[ih] ARPANET pioneer Jack Haverty says the internet was never finished

John Levine johnl at iecc.com
Wed Mar 2 20:03:21 PST 2022


It appears that Noel Chiappa via Internet-history <jnc at mercury.lcs.mit.edu> said:
>    > On Tue, Mar 1, 2022 at 8:46 PM Jack Haverty wrote:
>
>    > One that I used in the talk was TOS, i.e., how should routers (and TCPs)
>    > treat datagrams differently depending on their TOS values.
>
>I actually don't think that's that important any more (or multicast either).
>TOS is only realy important in a network with resource limitations, or very
>different service levels. We don't have those any more - those limitations
>have just been engineered away.

That's not it, they came up against the impenetrable barrier of a
business model. We understand how to price peering and transit of
traffic where all packets are the same, but nobody has any idea how
you do it where some packets are more valuable.

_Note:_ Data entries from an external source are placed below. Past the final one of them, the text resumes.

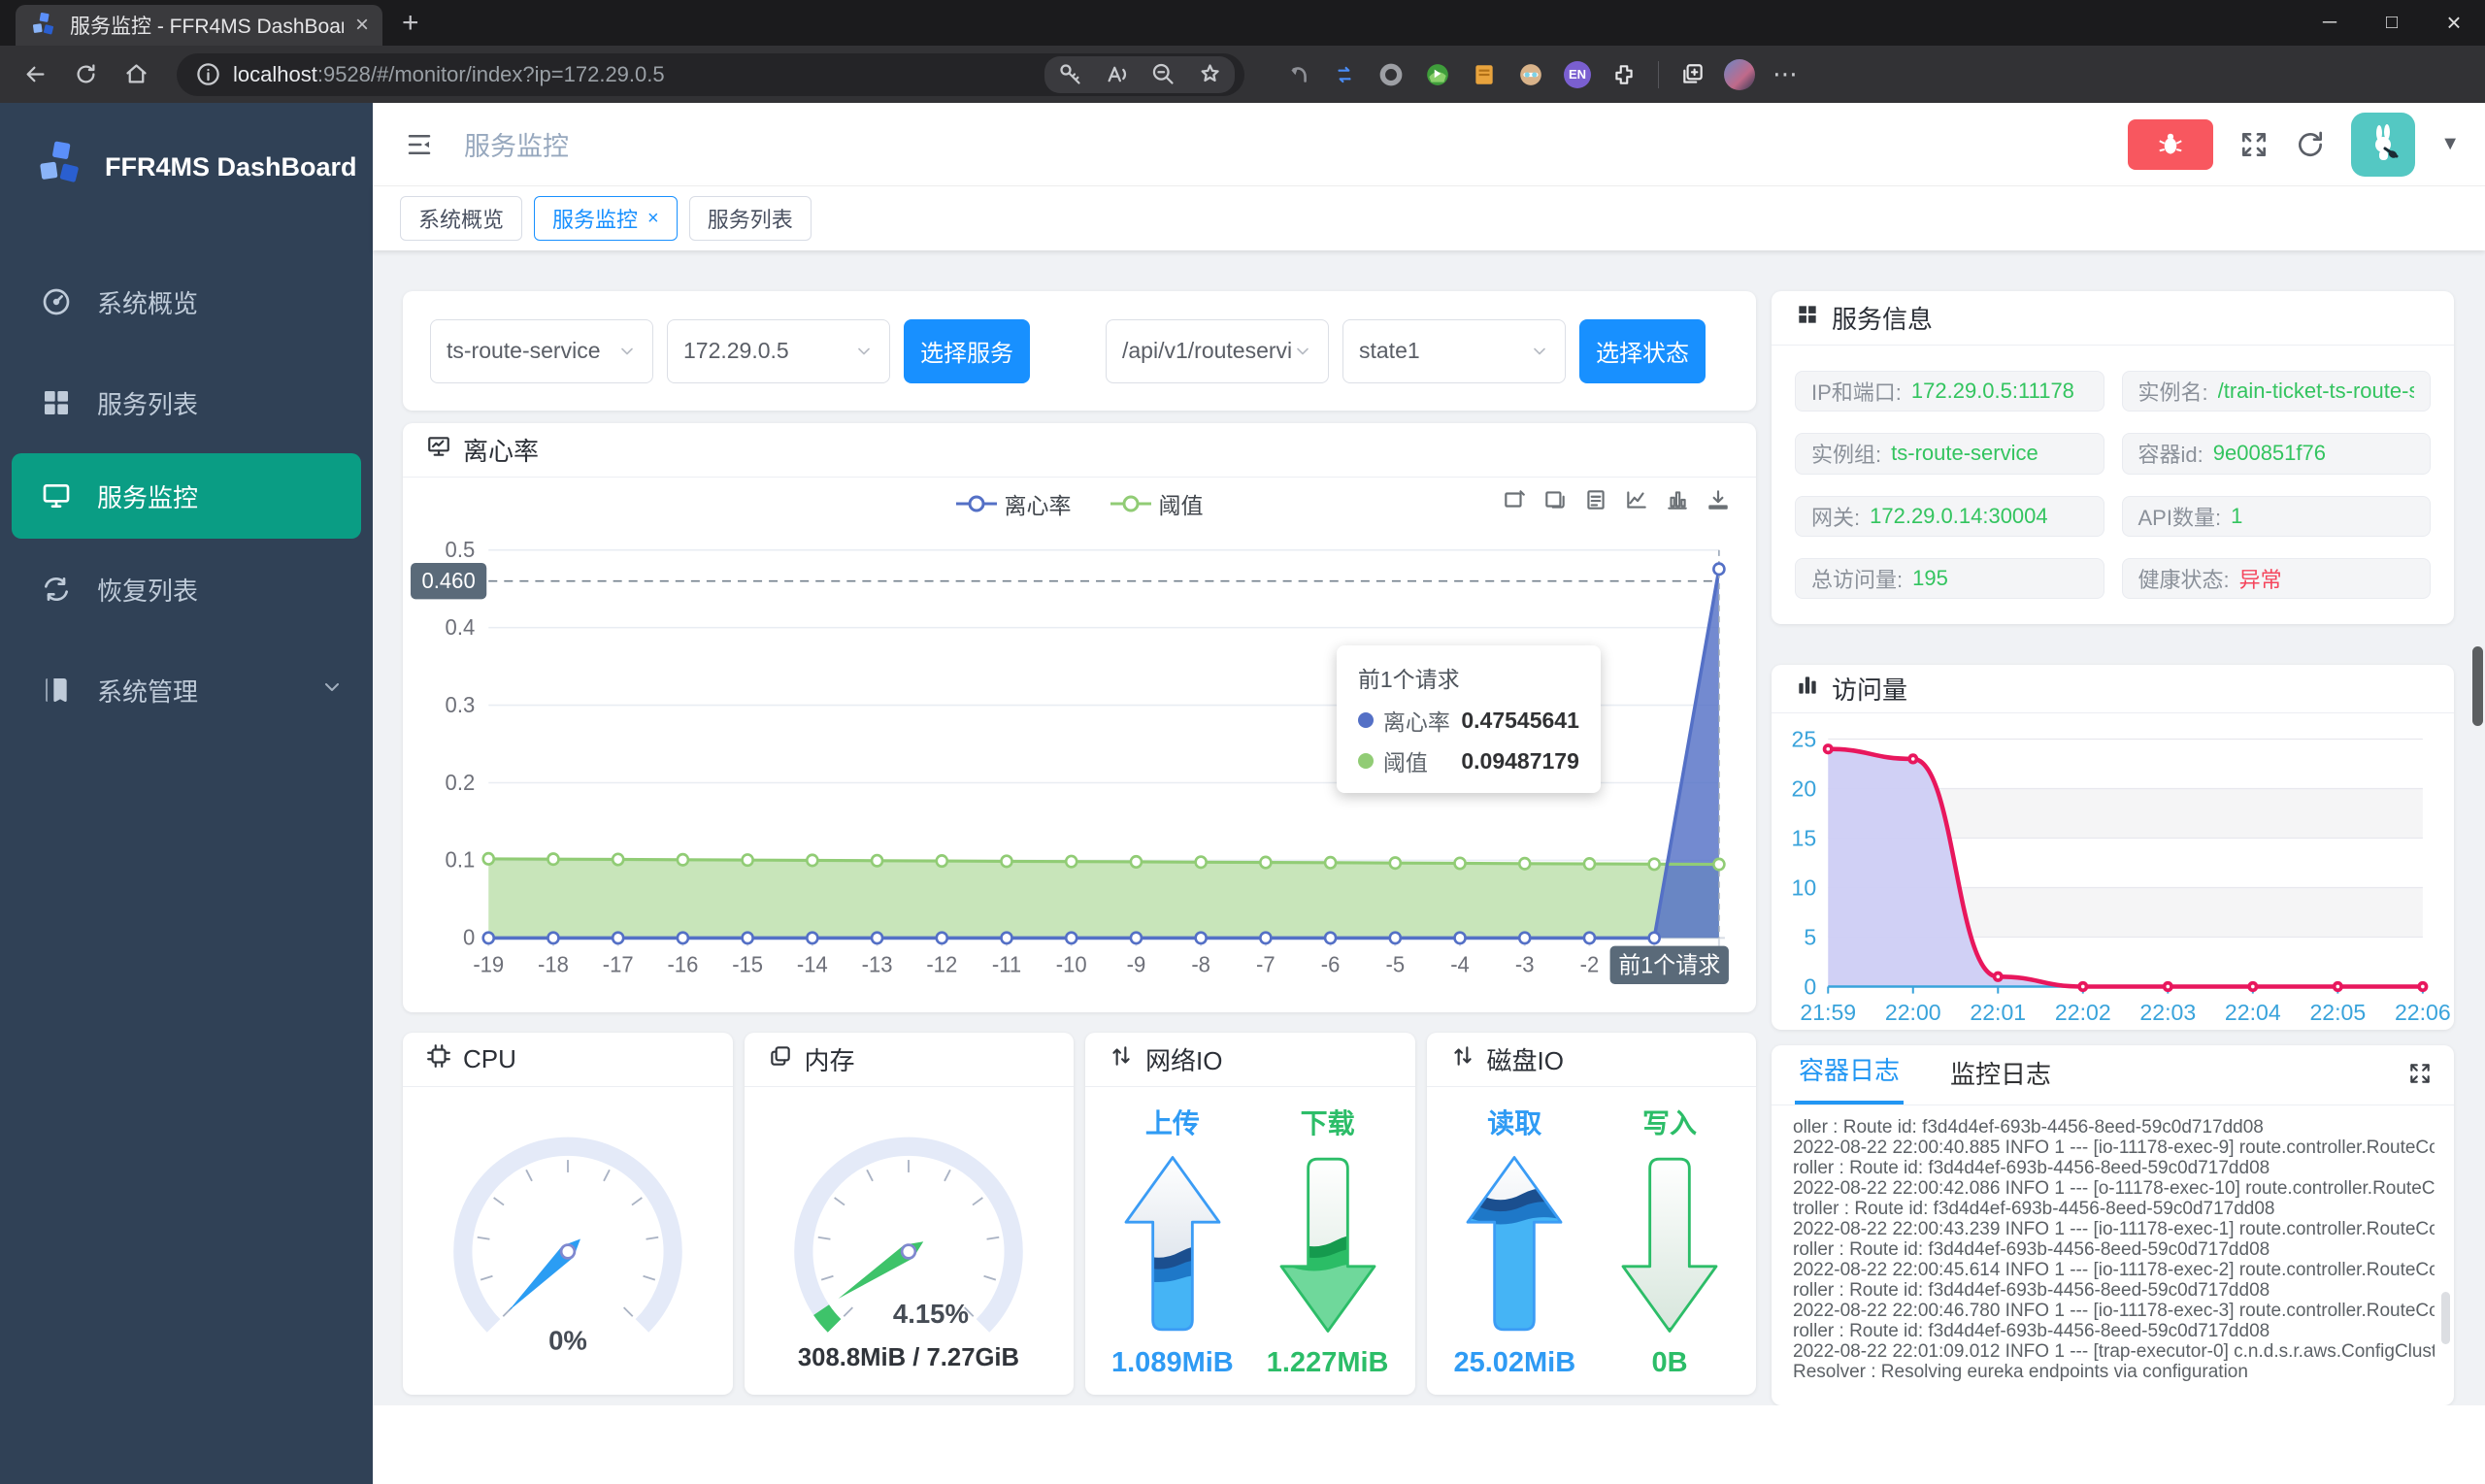  I want to click on profile-avatar, so click(1740, 74). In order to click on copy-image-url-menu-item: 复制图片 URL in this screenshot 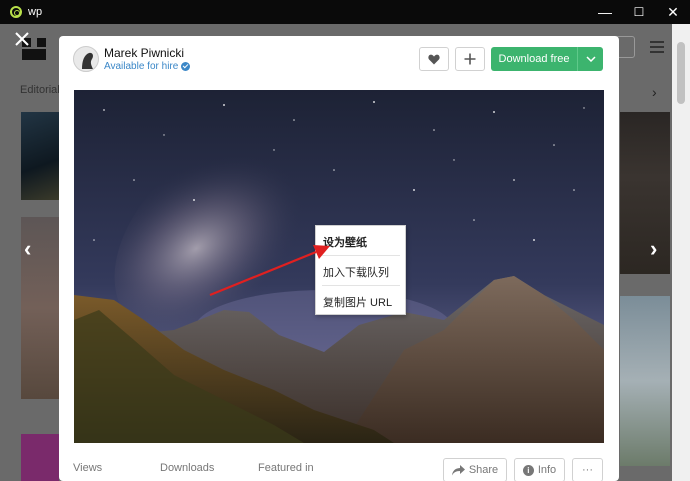, I will do `click(358, 302)`.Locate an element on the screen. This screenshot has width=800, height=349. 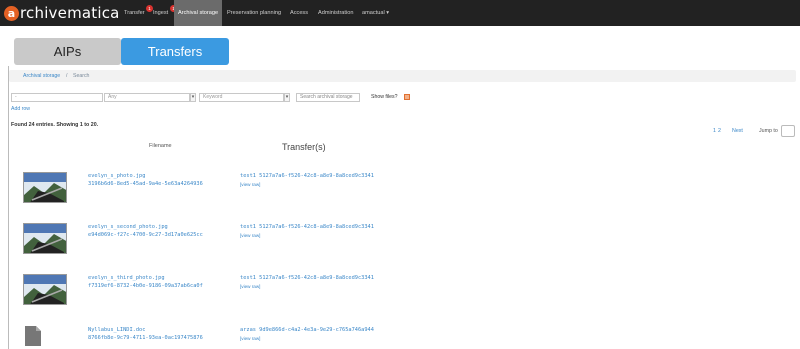
nav-transfer: Transfer is located at coordinates (134, 13).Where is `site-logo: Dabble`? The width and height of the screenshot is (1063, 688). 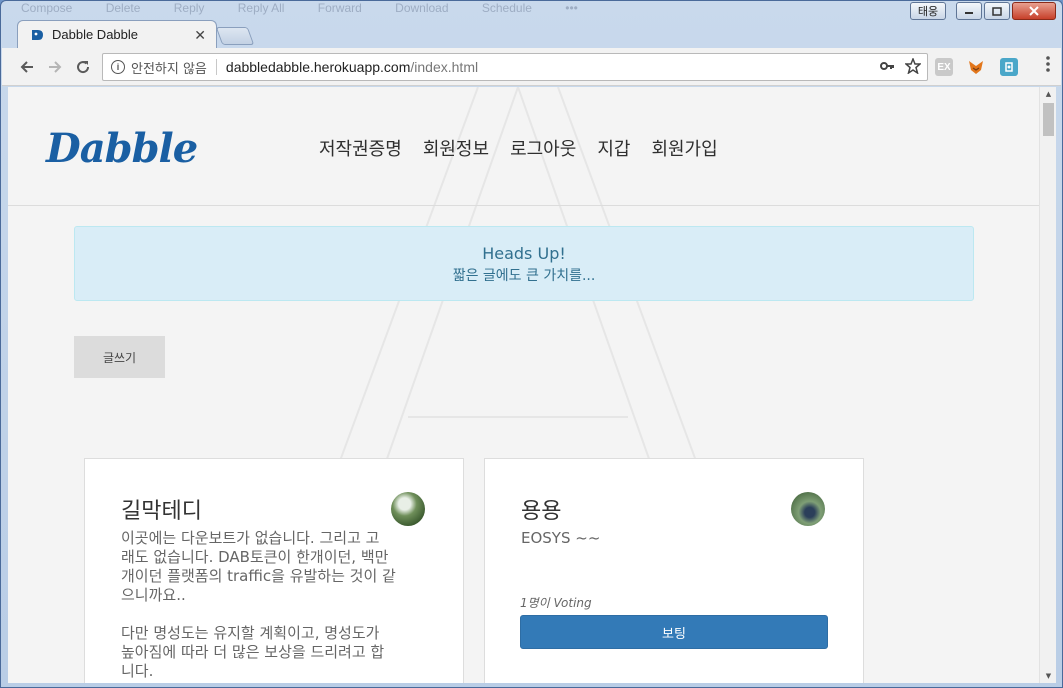 site-logo: Dabble is located at coordinates (122, 148).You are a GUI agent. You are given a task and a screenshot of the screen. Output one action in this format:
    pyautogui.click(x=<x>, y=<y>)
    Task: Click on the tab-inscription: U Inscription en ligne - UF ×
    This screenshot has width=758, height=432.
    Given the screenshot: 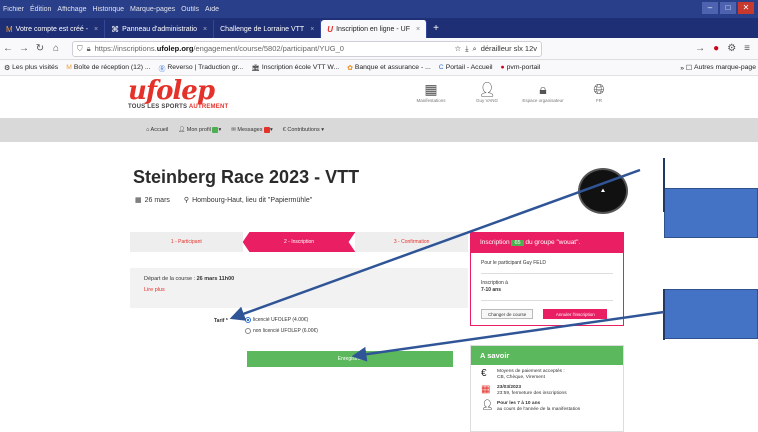 What is the action you would take?
    pyautogui.click(x=374, y=29)
     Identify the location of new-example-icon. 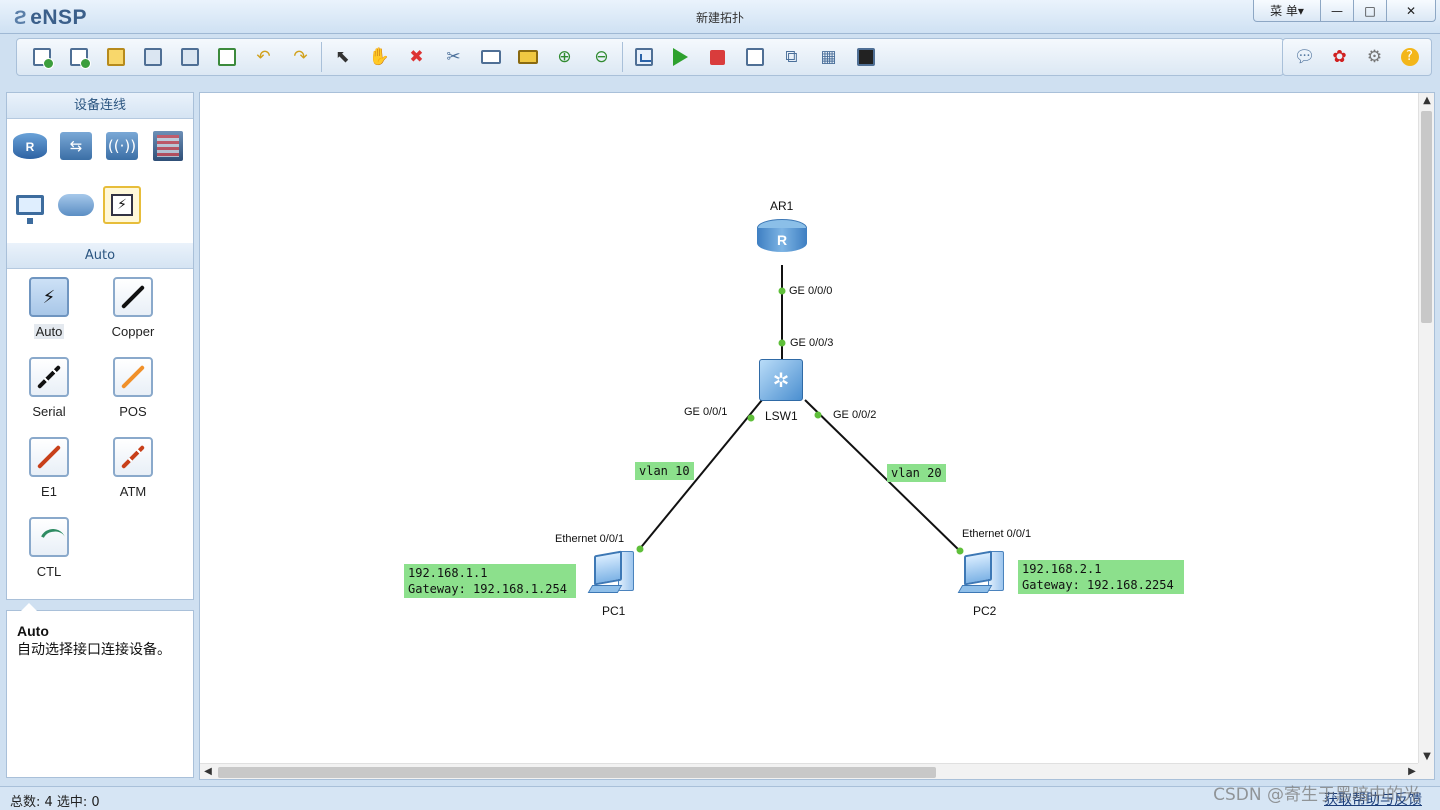
(78, 57).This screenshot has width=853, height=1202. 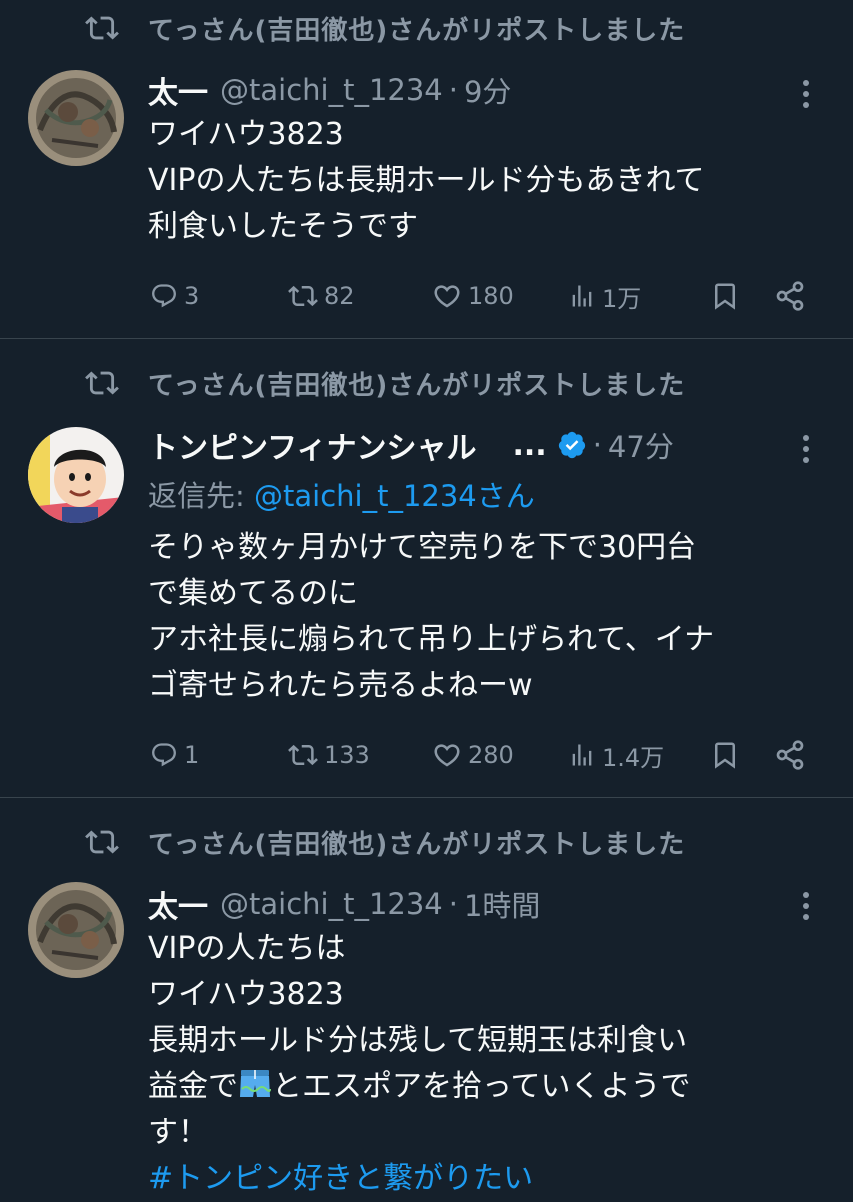 What do you see at coordinates (201, 496) in the screenshot?
I see `reply-prefix: 返信先:` at bounding box center [201, 496].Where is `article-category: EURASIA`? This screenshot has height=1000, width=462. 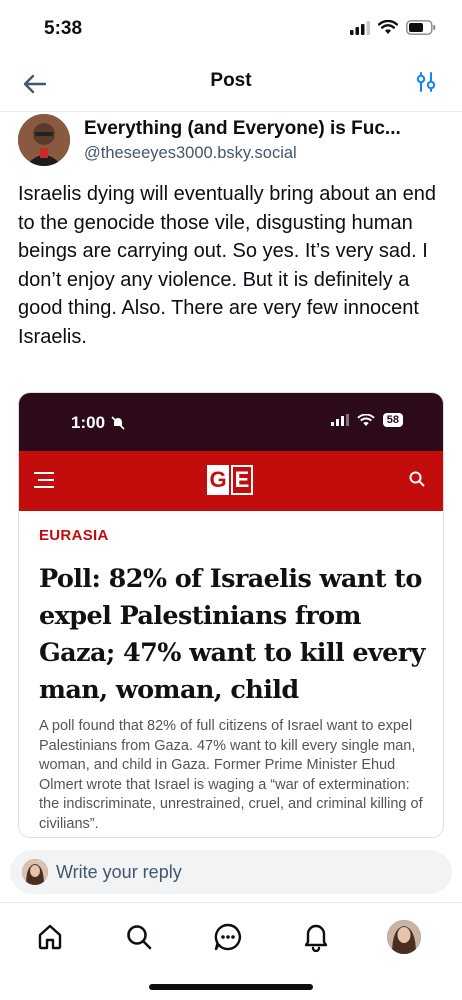 article-category: EURASIA is located at coordinates (74, 536).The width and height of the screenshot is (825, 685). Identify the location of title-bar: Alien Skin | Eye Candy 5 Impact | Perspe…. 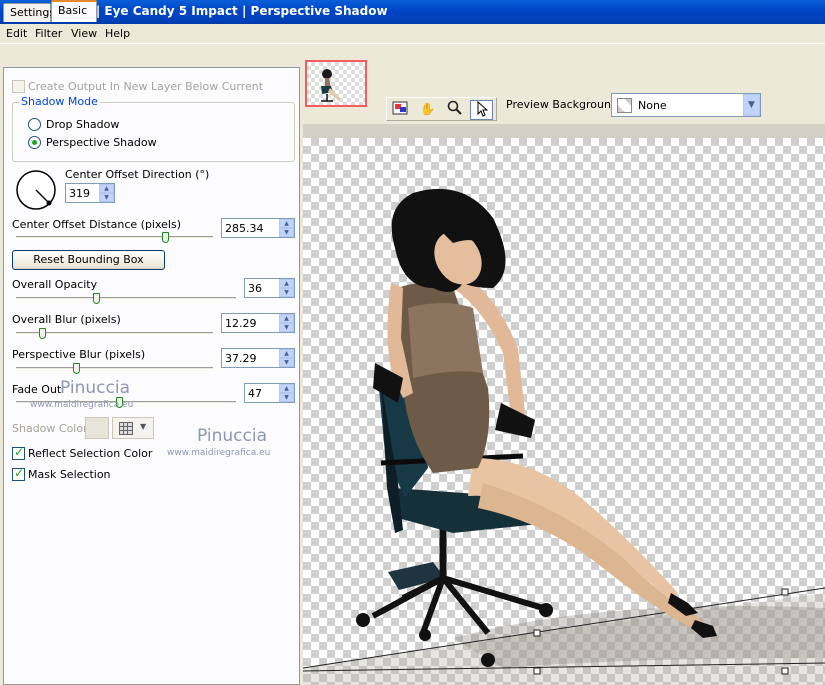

I never figured out why multicast failed.  It is bizarre that people are dumping
cable service which has 100 channels multicast to all of the customers in favor
of point-to-point service where you frequently have a zillion people streaming
separate copies of the same thing, e.g., a football game.  We fake it with CDNs
that position servers inside retail networks but really, it's multicast.